Describing the Affordable Care Act as federal overreach, Johnson said the act is an attack on personal freedom. Johnson said he would fight to stop all federal government overreach.
Smith said the Affordable Care Act should be repealed because it creates dependency on government, a new set of entitlements and a new level of federal bureaucracy. “Lest we not forget this was the largest tax increase in the history of this great republic,” Smith said.
The candidates also commented on congressional gridlock and animosity that has brought partisan politics out as a political issue.

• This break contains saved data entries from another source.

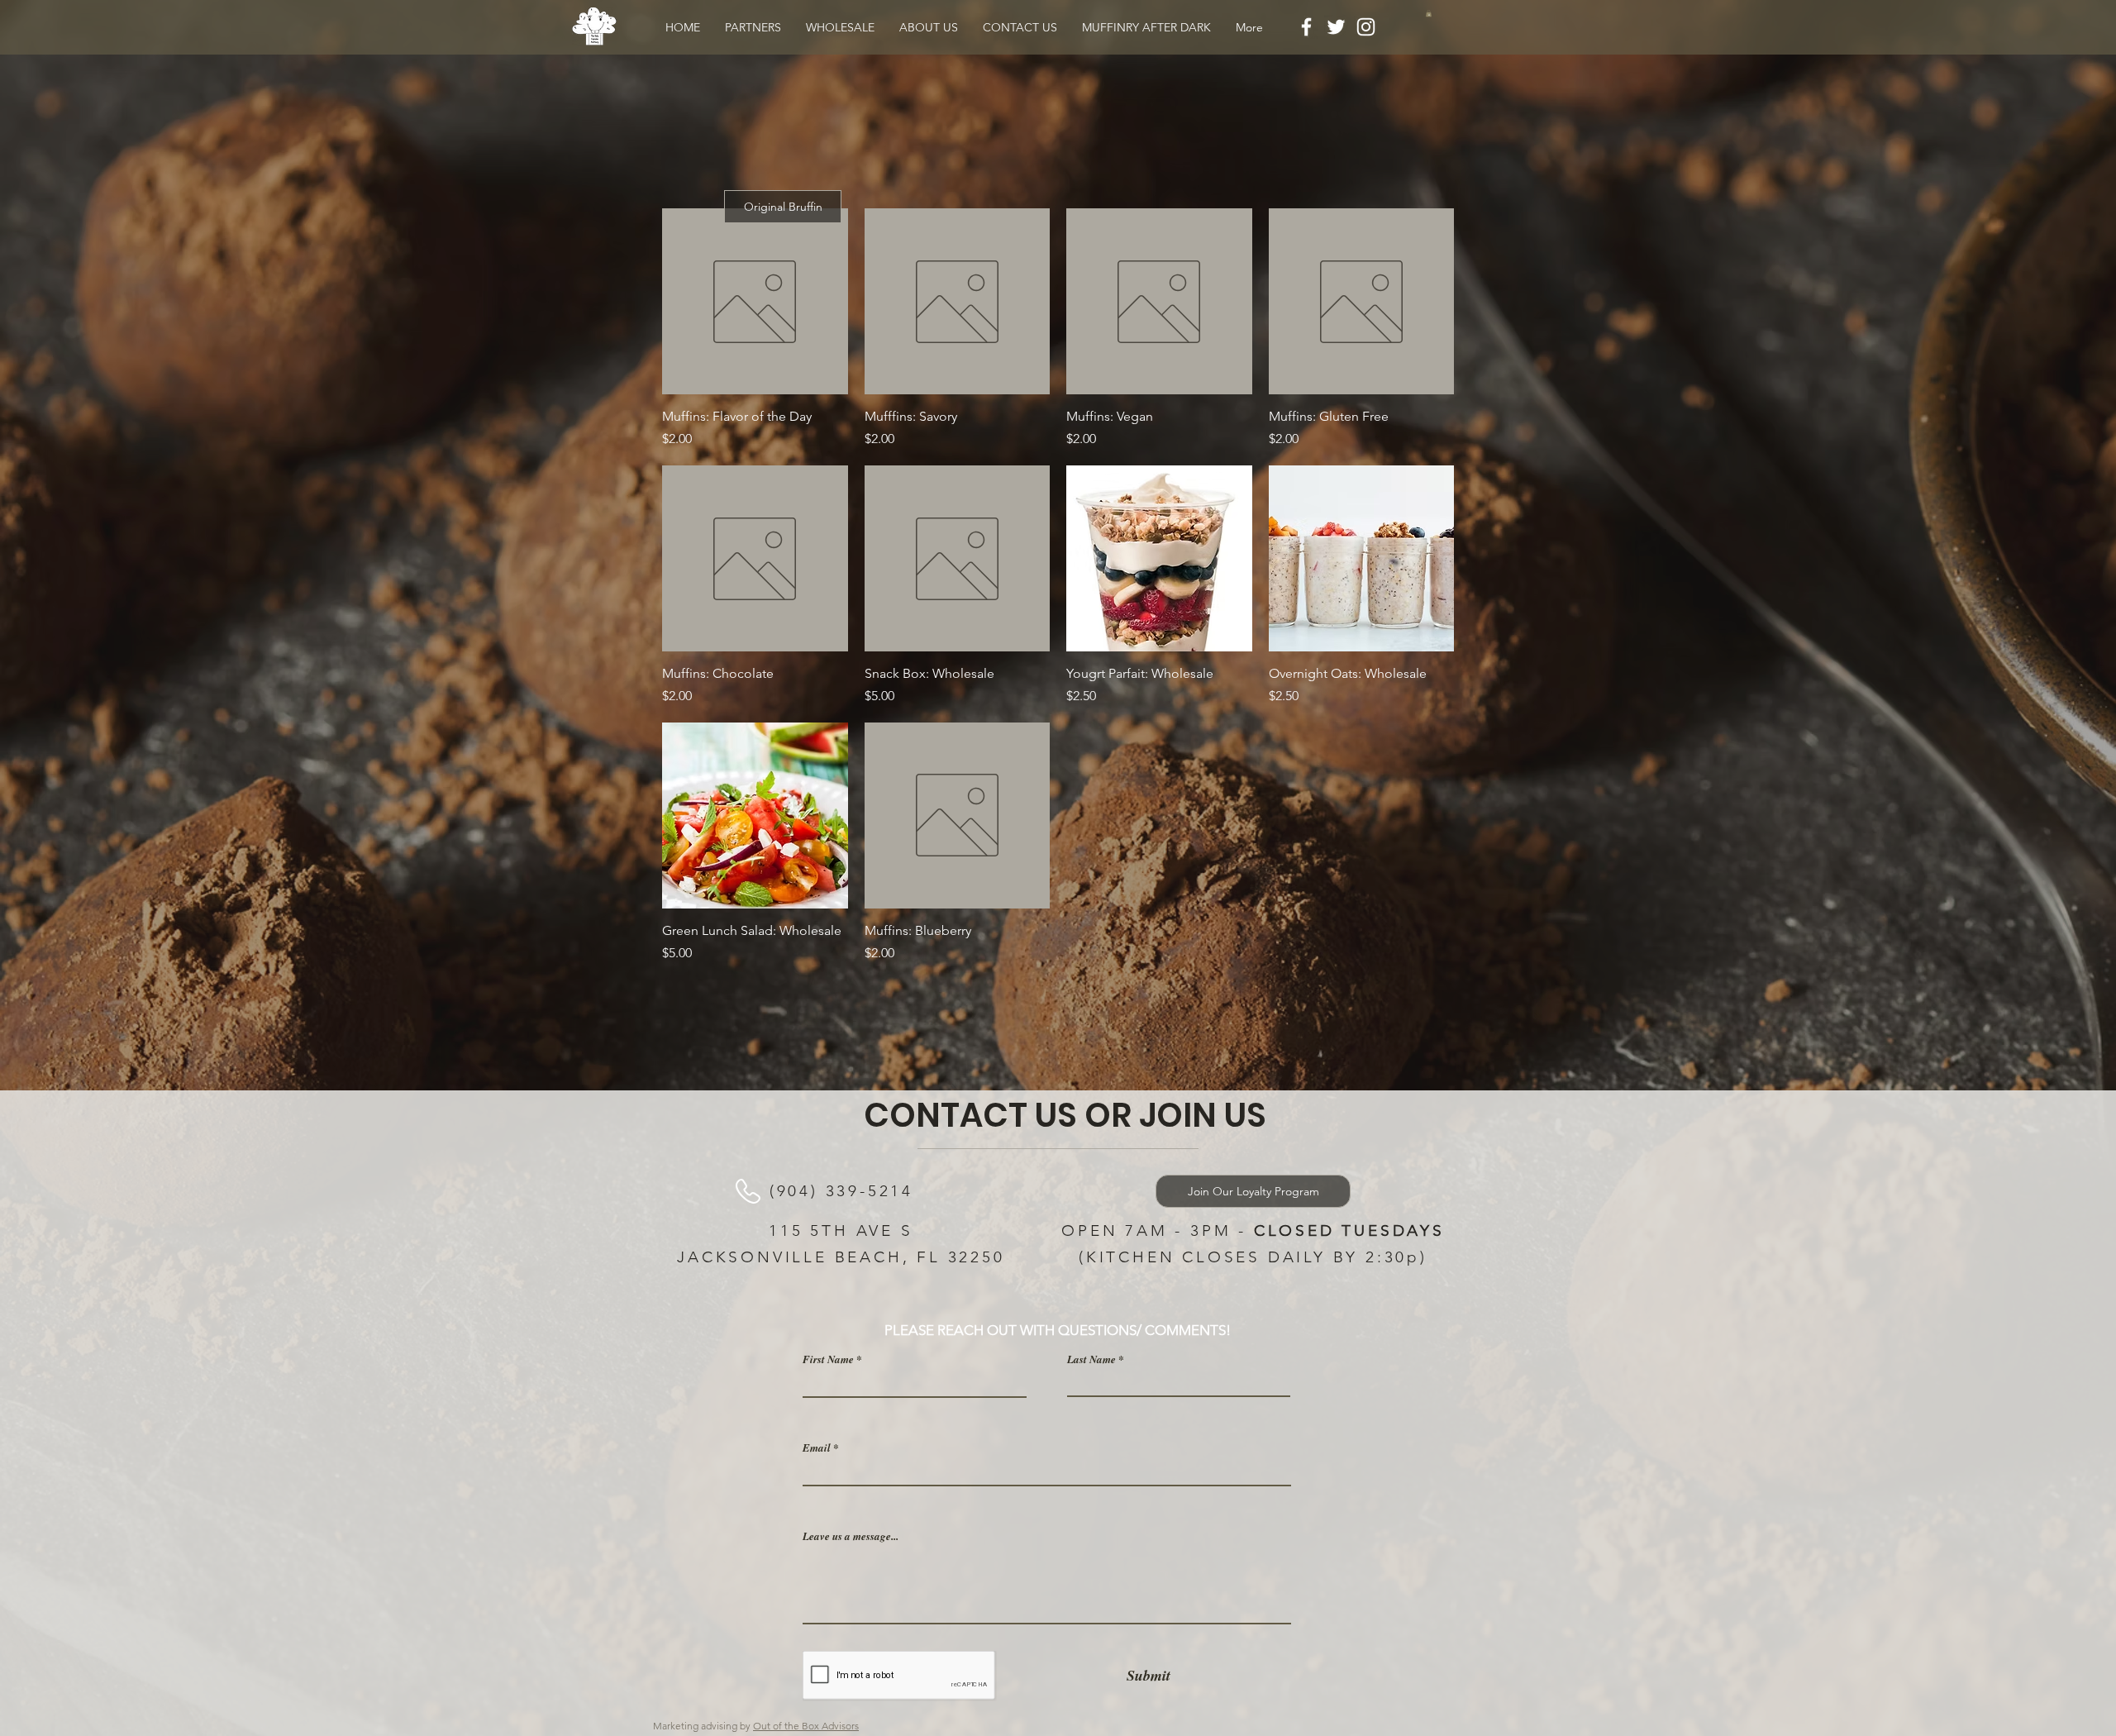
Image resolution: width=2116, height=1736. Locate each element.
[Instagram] (1366, 27)
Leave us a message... (850, 1536)
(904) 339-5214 (841, 1190)
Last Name (1091, 1359)
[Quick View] (755, 301)
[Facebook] (1306, 27)
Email (817, 1448)
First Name (828, 1359)
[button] (1429, 13)
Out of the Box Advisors (806, 1725)
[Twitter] (1336, 27)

Messer, who is the only one of the three who has experience as a congressman, said leaders in politics are stopping at the point of disagreement.
“Instead, we should find areas of agreement and work from there,” Messer said.
Messer said he has fostered bipartisan relationships, and authored and passed several bills with bipartisan support. He pledged to continue to do that.
“I will make the first move to step over the line of animosity,” Johnson said. “Sometimes evil people win and you have to go to them. If that’s what it takes to gain something for the working men and women of Indiana, with pride I’ll do it.”
Smith said partisan politics can be solved if elected leaders put aside their egos, humble themselves and swallow their pride.
“They also need to dissolve any and all connections with special-interest groups and work together for the citizens who elected them to do so,” he said.